Word and element location records:
* start *
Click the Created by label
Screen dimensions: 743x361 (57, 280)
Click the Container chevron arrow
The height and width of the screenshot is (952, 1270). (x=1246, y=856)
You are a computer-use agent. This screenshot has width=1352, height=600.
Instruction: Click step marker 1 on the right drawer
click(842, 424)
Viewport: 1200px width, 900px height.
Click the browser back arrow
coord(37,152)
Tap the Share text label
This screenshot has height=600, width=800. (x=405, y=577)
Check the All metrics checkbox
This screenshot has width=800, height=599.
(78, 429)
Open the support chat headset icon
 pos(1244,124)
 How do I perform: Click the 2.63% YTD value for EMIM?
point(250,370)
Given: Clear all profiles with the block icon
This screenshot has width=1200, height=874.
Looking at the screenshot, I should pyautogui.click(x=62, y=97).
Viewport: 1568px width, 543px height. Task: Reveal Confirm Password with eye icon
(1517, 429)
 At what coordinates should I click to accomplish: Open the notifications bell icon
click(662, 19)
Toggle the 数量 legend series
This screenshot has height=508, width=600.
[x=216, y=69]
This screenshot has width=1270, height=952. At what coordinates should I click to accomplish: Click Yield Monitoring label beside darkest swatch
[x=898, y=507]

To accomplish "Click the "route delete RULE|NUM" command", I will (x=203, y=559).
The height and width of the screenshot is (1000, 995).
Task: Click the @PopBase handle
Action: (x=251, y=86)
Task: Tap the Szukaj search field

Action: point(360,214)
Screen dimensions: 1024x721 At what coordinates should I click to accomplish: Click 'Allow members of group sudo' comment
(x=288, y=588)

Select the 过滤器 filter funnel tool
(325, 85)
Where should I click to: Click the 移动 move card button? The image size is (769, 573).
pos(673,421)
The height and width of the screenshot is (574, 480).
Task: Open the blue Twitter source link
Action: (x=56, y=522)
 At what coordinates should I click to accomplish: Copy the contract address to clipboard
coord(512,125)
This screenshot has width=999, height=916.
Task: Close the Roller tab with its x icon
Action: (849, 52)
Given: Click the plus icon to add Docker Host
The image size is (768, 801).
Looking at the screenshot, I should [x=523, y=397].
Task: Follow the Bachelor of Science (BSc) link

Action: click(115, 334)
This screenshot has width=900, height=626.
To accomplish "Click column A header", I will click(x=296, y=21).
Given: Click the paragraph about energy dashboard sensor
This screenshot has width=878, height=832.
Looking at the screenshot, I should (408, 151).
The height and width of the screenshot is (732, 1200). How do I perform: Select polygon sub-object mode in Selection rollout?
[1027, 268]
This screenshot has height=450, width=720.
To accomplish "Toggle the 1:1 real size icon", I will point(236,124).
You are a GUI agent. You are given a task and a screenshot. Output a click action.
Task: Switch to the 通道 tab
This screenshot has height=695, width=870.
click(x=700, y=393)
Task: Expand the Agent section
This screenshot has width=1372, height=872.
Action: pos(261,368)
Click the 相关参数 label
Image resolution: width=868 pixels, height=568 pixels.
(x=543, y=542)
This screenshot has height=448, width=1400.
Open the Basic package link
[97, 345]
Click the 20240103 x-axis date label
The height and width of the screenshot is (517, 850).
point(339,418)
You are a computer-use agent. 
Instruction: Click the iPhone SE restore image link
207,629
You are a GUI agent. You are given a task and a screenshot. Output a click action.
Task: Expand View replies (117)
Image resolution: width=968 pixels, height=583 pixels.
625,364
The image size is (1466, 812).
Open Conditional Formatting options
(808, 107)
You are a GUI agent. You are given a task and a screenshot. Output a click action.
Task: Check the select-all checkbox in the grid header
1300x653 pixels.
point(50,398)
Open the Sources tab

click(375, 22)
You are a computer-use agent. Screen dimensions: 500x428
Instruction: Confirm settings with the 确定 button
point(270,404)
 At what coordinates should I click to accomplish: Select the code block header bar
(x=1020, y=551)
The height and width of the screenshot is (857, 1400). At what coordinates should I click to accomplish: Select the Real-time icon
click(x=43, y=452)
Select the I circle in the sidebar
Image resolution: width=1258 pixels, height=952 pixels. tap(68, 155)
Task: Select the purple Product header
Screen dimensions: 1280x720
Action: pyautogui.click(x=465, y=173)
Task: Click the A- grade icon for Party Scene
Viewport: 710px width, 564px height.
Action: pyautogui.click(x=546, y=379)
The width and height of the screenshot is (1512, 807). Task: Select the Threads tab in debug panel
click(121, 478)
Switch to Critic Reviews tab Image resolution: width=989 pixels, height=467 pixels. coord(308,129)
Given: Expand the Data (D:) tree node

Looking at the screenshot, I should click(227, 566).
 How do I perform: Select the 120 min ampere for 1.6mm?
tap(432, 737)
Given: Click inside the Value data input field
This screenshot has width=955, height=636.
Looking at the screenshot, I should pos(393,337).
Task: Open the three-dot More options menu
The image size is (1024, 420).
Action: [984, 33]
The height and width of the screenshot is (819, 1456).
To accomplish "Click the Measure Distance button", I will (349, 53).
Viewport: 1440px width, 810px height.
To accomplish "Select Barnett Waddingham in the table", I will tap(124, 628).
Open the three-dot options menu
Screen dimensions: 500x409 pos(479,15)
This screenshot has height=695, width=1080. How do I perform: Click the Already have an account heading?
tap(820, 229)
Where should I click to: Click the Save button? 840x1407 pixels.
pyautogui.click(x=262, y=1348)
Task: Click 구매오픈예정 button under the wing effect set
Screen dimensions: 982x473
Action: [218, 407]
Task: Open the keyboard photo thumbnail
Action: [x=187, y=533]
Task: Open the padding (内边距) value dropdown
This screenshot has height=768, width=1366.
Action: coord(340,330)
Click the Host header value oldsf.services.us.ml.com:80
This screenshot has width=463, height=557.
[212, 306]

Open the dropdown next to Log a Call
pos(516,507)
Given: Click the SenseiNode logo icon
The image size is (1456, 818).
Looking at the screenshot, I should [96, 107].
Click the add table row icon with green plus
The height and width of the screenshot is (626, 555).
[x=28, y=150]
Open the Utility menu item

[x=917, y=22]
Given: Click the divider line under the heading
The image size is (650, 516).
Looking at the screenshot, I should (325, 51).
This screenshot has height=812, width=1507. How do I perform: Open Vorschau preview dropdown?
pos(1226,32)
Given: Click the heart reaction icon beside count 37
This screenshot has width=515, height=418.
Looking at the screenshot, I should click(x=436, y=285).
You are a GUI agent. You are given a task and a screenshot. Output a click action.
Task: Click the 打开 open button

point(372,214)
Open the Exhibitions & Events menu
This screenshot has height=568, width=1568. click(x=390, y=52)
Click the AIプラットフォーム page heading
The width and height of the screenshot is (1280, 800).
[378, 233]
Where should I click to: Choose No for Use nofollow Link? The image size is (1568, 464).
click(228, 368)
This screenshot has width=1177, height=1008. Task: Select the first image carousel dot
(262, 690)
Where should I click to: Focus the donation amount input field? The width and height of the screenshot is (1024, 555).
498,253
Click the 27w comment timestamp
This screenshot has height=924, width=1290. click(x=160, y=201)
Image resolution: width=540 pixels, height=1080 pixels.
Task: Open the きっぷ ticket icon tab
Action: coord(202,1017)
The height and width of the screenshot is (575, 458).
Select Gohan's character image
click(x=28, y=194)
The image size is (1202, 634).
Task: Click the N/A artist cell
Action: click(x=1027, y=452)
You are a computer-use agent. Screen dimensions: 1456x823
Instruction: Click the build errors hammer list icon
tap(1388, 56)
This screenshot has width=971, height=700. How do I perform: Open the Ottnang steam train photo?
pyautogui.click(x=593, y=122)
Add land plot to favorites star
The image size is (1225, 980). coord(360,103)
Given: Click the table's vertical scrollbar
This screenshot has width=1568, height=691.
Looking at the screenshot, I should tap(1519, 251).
* end *
*INSTRUCTIONS TO FOLLOW*: Replace "computer-use agent" with "screen assistant" throughout the material above, leaving everything else unchanged.

*RESULT BELOW*:
Click the Created by label
Screen dimensions: 743x361 (57, 280)
Click the Container chevron arrow
The height and width of the screenshot is (952, 1270). (x=1246, y=856)
You are a screen assistant. This screenshot has width=1352, height=600.
Instruction: Click step marker 1 on the right drawer
click(842, 424)
Viewport: 1200px width, 900px height.
Click the browser back arrow
coord(37,152)
Tap the Share text label
This screenshot has height=600, width=800. (x=405, y=577)
Check the All metrics checkbox
This screenshot has width=800, height=599.
(78, 429)
Open the support chat headset icon
 pos(1244,124)
 How do I perform: Click the 2.63% YTD value for EMIM?
point(250,370)
Given: Clear all profiles with the block icon
This screenshot has width=1200, height=874.
Looking at the screenshot, I should pyautogui.click(x=62, y=97).
Viewport: 1568px width, 543px height. Task: Reveal Confirm Password with eye icon
(1517, 429)
 At what coordinates should I click to accomplish: Open the notifications bell icon
click(662, 19)
Toggle the 数量 legend series
This screenshot has height=508, width=600.
[x=216, y=69]
This screenshot has width=1270, height=952. At what coordinates should I click to accomplish: Click Yield Monitoring label beside darkest swatch
[x=898, y=507]

To accomplish "Click the "route delete RULE|NUM" command", I will (x=203, y=559).
The height and width of the screenshot is (1000, 995).
Task: Click the @PopBase handle
Action: (x=251, y=86)
Task: Tap the Szukaj search field

Action: point(360,214)
Screen dimensions: 1024x721 At what coordinates should I click to accomplish: Click 'Allow members of group sudo' comment
(x=288, y=588)

Select the 过滤器 filter funnel tool
(325, 85)
Where should I click to: Click the 移动 move card button? The image size is (769, 573).
pos(673,421)
The height and width of the screenshot is (574, 480).
Task: Open the blue Twitter source link
Action: (x=56, y=522)
 At what coordinates should I click to accomplish: Copy the contract address to clipboard
coord(512,125)
This screenshot has width=999, height=916.
Task: Close the Roller tab with its x icon
Action: (849, 52)
Given: Click the plus icon to add Docker Host
The image size is (768, 801).
Looking at the screenshot, I should [x=523, y=397].
Task: Follow the Bachelor of Science (BSc) link

Action: click(115, 334)
This screenshot has width=900, height=626.
To accomplish "Click column A header", I will click(x=296, y=21).
Given: Click the paragraph about energy dashboard sensor
This screenshot has width=878, height=832.
Looking at the screenshot, I should (408, 151).
The height and width of the screenshot is (732, 1200). How do I perform: Select polygon sub-object mode in Selection rollout?
[1027, 268]
This screenshot has height=450, width=720.
To accomplish "Toggle the 1:1 real size icon", I will point(236,124).
You are a GUI agent. You are given a task and a screenshot. Output a click action.
Task: Switch to the 通道 tab
This screenshot has height=695, width=870.
click(x=700, y=393)
Task: Expand the Agent section
This screenshot has width=1372, height=872.
Action: pos(261,368)
Click the 相关参数 label
Image resolution: width=868 pixels, height=568 pixels.
(x=543, y=542)
This screenshot has height=448, width=1400.
Open the Basic package link
[97, 345]
Click the 20240103 x-axis date label
The height and width of the screenshot is (517, 850).
point(339,418)
You are a screen assistant. 
Instruction: Click the iPhone SE restore image link
207,629
You are a GUI agent. You are given a task and a screenshot. Output a click action.
Task: Expand View replies (117)
Image resolution: width=968 pixels, height=583 pixels.
625,364
The image size is (1466, 812).
Open Conditional Formatting options
(808, 107)
You are a GUI agent. You are given a task and a screenshot. Output a click action.
Task: Check the select-all checkbox in the grid header
1300x653 pixels.
point(50,398)
Open the Sources tab

click(375, 22)
You are a screen assistant. Screen dimensions: 500x428
Instruction: Confirm settings with the 确定 button
point(270,404)
 At what coordinates should I click to accomplish: Select the code block header bar
(x=1020, y=551)
The height and width of the screenshot is (857, 1400). At what coordinates should I click to accomplish: Select the Real-time icon
click(x=43, y=452)
Select the I circle in the sidebar
Image resolution: width=1258 pixels, height=952 pixels. tap(68, 155)
Task: Select the purple Product header
Screen dimensions: 1280x720
Action: pyautogui.click(x=465, y=173)
Task: Click the A- grade icon for Party Scene
Viewport: 710px width, 564px height.
Action: pyautogui.click(x=546, y=379)
The width and height of the screenshot is (1512, 807). Task: Select the Threads tab in debug panel
click(121, 478)
Switch to Critic Reviews tab Image resolution: width=989 pixels, height=467 pixels. coord(308,129)
Given: Expand the Data (D:) tree node

Looking at the screenshot, I should click(227, 566).
 How do I perform: Select the 120 min ampere for 1.6mm?
tap(432, 737)
Given: Click inside the Value data input field
This screenshot has width=955, height=636.
Looking at the screenshot, I should pos(393,337).
Task: Open the three-dot More options menu
The image size is (1024, 420).
Action: [984, 33]
The height and width of the screenshot is (819, 1456).
To accomplish "Click the Measure Distance button", I will (349, 53).
Viewport: 1440px width, 810px height.
To accomplish "Select Barnett Waddingham in the table", I will tap(124, 628).
Open the three-dot options menu
Screen dimensions: 500x409 pos(479,15)
This screenshot has height=695, width=1080. How do I perform: Click the Already have an account heading?
tap(820, 229)
Where should I click to: Click the Save button? 840x1407 pixels.
pyautogui.click(x=262, y=1348)
Task: Click 구매오픈예정 button under the wing effect set
Screen dimensions: 982x473
Action: [218, 407]
Task: Open the keyboard photo thumbnail
Action: [x=187, y=533]
Task: Open the padding (内边距) value dropdown
This screenshot has height=768, width=1366.
Action: coord(340,330)
Click the Host header value oldsf.services.us.ml.com:80
This screenshot has width=463, height=557.
[212, 306]

Open the dropdown next to Log a Call
pos(516,507)
Given: Click the SenseiNode logo icon
The image size is (1456, 818).
Looking at the screenshot, I should [96, 107].
Click the add table row icon with green plus
The height and width of the screenshot is (626, 555).
[x=28, y=150]
Open the Utility menu item

[x=917, y=22]
Given: Click the divider line under the heading
The image size is (650, 516).
Looking at the screenshot, I should (325, 51).
This screenshot has height=812, width=1507. How do I perform: Open Vorschau preview dropdown?
pos(1226,32)
Given: Click the heart reaction icon beside count 37
This screenshot has width=515, height=418.
Looking at the screenshot, I should click(x=436, y=285).
You are a GUI agent. You are given a task and a screenshot. Output a click action.
Task: Click the 打开 open button

point(372,214)
Open the Exhibitions & Events menu
This screenshot has height=568, width=1568. click(x=390, y=52)
Click the AIプラットフォーム page heading
The width and height of the screenshot is (1280, 800).
[378, 233]
Where should I click to: Choose No for Use nofollow Link? The image size is (1568, 464).
click(228, 368)
This screenshot has width=1177, height=1008. Task: Select the first image carousel dot
(262, 690)
Where should I click to: Focus the donation amount input field? The width and height of the screenshot is (1024, 555).
498,253
Click the 27w comment timestamp
This screenshot has height=924, width=1290. click(x=160, y=201)
Image resolution: width=540 pixels, height=1080 pixels.
Task: Open the きっぷ ticket icon tab
Action: coord(202,1017)
The height and width of the screenshot is (575, 458).
Select Gohan's character image
click(x=28, y=194)
The image size is (1202, 634).
Task: Click the N/A artist cell
Action: click(x=1027, y=452)
You are a screen assistant. Screen dimensions: 1456x823
Instruction: Click the build errors hammer list icon
tap(1388, 56)
This screenshot has width=971, height=700. How do I perform: Open the Ottnang steam train photo?
pyautogui.click(x=593, y=122)
Add land plot to favorites star
The image size is (1225, 980). coord(360,103)
Given: Click the table's vertical scrollbar
This screenshot has width=1568, height=691.
Looking at the screenshot, I should tap(1519, 251).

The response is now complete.